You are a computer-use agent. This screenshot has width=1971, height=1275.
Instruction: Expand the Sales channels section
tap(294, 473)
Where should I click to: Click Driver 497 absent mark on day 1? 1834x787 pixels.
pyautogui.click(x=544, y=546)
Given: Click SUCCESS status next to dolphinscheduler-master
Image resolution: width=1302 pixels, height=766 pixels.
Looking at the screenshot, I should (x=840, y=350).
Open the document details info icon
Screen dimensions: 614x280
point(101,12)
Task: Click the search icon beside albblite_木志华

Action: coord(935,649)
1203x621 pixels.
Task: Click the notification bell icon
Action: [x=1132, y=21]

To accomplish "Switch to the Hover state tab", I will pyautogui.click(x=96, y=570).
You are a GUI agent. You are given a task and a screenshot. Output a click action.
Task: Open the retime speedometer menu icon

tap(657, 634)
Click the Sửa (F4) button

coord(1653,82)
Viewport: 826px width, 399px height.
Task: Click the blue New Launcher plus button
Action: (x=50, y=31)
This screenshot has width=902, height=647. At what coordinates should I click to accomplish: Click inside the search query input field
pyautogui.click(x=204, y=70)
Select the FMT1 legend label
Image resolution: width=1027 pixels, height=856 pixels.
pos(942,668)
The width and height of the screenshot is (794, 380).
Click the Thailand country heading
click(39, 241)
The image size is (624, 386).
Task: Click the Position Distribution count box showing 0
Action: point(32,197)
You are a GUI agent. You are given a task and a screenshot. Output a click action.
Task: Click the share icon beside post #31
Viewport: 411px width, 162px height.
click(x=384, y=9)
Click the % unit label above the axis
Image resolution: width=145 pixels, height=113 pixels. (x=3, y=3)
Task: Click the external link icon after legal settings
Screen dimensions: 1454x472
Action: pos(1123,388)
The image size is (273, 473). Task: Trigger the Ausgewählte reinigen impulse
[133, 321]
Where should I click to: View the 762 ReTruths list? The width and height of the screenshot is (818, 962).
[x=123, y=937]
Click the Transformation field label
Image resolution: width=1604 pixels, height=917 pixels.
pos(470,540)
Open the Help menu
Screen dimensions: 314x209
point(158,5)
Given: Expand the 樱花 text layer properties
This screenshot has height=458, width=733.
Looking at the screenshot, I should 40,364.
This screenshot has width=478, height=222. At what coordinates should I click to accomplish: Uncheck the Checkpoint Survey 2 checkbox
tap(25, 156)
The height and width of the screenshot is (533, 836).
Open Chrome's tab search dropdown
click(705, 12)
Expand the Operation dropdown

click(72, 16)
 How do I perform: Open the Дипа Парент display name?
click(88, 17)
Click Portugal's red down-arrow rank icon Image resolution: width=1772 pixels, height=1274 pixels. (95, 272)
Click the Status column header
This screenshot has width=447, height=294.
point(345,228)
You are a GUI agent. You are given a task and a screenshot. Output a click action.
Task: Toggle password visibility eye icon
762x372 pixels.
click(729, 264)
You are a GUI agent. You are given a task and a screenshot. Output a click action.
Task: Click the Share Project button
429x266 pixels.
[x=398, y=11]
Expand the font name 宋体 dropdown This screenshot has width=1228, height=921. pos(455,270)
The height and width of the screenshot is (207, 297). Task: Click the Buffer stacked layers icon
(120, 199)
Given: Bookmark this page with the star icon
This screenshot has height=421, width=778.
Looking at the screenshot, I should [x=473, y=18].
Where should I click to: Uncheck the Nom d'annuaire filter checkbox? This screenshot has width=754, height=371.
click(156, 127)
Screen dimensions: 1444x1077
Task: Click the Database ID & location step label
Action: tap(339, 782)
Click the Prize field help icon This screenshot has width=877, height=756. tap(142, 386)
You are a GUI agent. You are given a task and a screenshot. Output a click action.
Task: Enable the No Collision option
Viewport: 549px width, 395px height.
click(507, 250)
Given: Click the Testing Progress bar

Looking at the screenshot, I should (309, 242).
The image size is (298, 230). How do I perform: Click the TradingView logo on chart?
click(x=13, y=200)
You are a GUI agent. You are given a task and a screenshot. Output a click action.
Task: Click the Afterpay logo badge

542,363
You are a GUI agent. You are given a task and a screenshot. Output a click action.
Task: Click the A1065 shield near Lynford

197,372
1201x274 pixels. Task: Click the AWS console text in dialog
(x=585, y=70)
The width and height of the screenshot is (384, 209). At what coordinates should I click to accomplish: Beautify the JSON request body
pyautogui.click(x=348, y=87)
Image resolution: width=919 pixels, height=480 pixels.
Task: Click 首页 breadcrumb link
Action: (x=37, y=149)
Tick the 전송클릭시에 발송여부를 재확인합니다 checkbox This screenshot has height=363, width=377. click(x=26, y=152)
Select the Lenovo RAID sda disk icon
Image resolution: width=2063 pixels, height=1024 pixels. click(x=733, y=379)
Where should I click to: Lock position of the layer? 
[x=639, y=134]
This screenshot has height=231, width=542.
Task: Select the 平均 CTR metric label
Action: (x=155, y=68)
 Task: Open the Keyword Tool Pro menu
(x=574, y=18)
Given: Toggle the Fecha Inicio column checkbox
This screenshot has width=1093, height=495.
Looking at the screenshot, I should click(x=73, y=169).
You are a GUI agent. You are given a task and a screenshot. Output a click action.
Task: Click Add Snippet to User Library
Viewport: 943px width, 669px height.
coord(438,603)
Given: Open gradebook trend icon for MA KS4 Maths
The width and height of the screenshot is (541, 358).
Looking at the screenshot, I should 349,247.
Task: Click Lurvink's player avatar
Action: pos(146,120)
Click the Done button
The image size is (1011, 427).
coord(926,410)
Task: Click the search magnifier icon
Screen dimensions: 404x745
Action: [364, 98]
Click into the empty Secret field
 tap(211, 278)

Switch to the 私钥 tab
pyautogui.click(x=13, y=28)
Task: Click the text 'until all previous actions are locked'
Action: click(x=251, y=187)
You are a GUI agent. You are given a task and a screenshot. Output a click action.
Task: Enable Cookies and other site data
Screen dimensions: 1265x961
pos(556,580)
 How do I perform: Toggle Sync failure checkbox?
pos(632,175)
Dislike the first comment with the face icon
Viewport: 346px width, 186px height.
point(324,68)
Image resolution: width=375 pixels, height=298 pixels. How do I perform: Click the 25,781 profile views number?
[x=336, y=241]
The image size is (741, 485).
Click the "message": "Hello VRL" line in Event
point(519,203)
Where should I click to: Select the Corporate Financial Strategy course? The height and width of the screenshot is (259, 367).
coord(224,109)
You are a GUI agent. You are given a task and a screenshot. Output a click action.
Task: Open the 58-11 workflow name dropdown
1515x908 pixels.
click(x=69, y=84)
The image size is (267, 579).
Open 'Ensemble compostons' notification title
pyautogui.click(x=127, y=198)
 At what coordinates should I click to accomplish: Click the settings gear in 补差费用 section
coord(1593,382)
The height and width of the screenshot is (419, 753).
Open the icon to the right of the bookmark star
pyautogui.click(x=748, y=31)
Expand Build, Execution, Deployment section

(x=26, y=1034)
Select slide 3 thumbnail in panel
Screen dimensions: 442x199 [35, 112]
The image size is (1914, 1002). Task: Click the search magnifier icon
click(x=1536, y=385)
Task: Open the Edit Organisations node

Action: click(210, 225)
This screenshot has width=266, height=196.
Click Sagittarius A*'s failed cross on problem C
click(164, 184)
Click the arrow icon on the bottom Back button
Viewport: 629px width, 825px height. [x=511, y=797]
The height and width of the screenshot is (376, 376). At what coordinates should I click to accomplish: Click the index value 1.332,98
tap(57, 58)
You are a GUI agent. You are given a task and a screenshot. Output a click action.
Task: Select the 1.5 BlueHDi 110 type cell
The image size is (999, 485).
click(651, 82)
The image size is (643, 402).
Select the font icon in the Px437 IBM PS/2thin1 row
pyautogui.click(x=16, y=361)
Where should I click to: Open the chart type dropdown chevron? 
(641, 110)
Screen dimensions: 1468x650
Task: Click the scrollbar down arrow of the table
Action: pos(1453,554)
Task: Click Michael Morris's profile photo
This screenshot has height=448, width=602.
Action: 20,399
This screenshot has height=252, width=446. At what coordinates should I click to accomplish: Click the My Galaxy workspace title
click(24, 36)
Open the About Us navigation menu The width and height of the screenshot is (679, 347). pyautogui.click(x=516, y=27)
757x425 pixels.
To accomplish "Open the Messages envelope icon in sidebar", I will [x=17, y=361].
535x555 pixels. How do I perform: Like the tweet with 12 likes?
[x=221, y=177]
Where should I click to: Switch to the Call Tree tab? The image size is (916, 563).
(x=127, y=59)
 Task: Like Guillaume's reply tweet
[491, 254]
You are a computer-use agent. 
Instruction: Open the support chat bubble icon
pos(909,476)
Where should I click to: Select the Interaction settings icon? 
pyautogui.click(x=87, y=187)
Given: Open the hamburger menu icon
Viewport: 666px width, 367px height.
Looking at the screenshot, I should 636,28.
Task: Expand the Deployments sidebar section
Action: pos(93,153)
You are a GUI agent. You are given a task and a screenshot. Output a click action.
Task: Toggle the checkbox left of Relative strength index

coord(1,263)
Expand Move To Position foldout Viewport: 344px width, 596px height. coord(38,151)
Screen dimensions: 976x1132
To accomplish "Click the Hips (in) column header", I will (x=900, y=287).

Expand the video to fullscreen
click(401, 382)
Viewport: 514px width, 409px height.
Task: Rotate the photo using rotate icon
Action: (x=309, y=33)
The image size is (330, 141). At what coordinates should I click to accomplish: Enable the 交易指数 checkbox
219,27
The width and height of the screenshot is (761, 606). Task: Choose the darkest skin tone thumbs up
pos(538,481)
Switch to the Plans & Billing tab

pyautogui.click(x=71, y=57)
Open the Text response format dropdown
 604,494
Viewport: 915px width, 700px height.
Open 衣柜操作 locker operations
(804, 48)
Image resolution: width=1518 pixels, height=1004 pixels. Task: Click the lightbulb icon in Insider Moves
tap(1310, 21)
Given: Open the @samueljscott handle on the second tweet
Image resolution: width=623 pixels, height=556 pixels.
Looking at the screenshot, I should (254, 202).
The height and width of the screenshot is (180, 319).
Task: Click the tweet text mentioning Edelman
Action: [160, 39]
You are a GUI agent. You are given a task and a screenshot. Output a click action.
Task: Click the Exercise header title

**Written task:** Duplicate the records word for word, beginning at the line that contains "The width and height of the screenshot is (761, 606)." and continuing through the end of the records.

**Exercise answer:**
The width and height of the screenshot is (761, 606). Task: Choose the darkest skin tone thumbs up
pos(538,481)
Switch to the Plans & Billing tab

pyautogui.click(x=71, y=57)
Open the Text response format dropdown
 604,494
Viewport: 915px width, 700px height.
Open 衣柜操作 locker operations
(804, 48)
Image resolution: width=1518 pixels, height=1004 pixels. Task: Click the lightbulb icon in Insider Moves
tap(1310, 21)
Given: Open the @samueljscott handle on the second tweet
Image resolution: width=623 pixels, height=556 pixels.
Looking at the screenshot, I should (254, 202).
The height and width of the screenshot is (180, 319).
Task: Click the tweet text mentioning Edelman
Action: [160, 39]
You are a GUI agent. You are given a task and a screenshot. Output a click action.
Task: Click the Exercise header title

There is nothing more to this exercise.